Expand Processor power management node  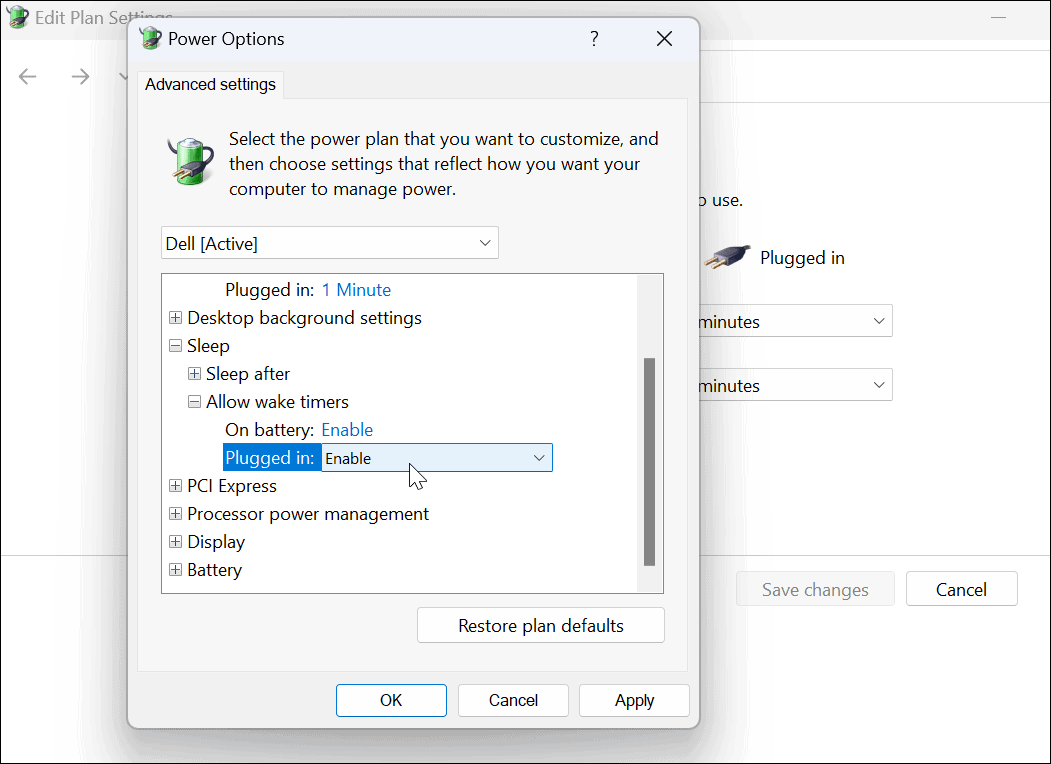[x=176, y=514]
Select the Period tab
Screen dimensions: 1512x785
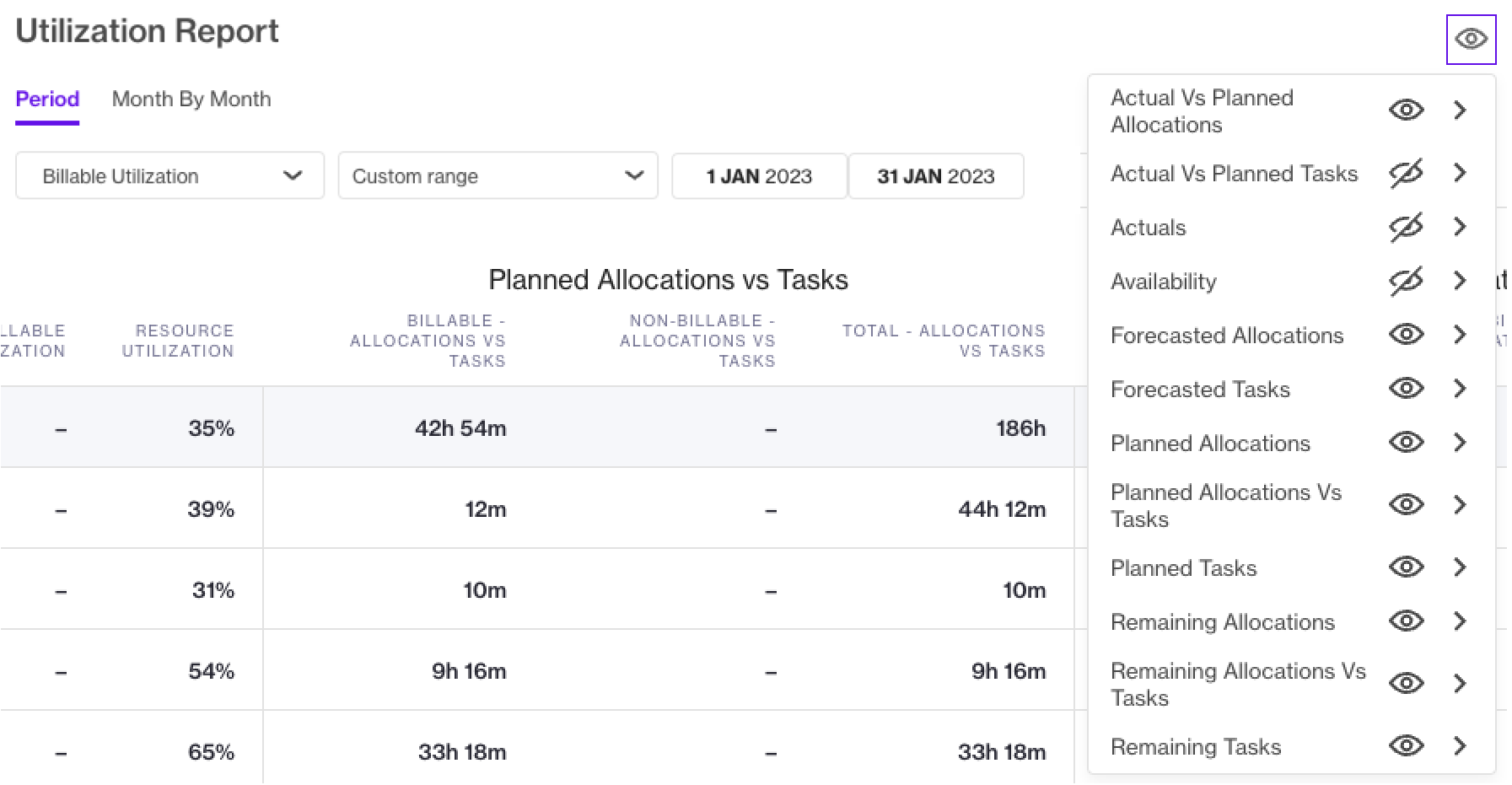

==

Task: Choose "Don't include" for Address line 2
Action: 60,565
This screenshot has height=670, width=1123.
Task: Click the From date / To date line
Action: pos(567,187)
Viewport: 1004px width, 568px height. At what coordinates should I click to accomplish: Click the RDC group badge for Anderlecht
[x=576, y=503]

Task details. Copy out the records starting at the line containing "Select the Period tab" and ending at the line containing "Screen dimensions: 1512x785", reproducing each line exactly.

Expected answer.
Select the Period tab
Screen dimensions: 1512x785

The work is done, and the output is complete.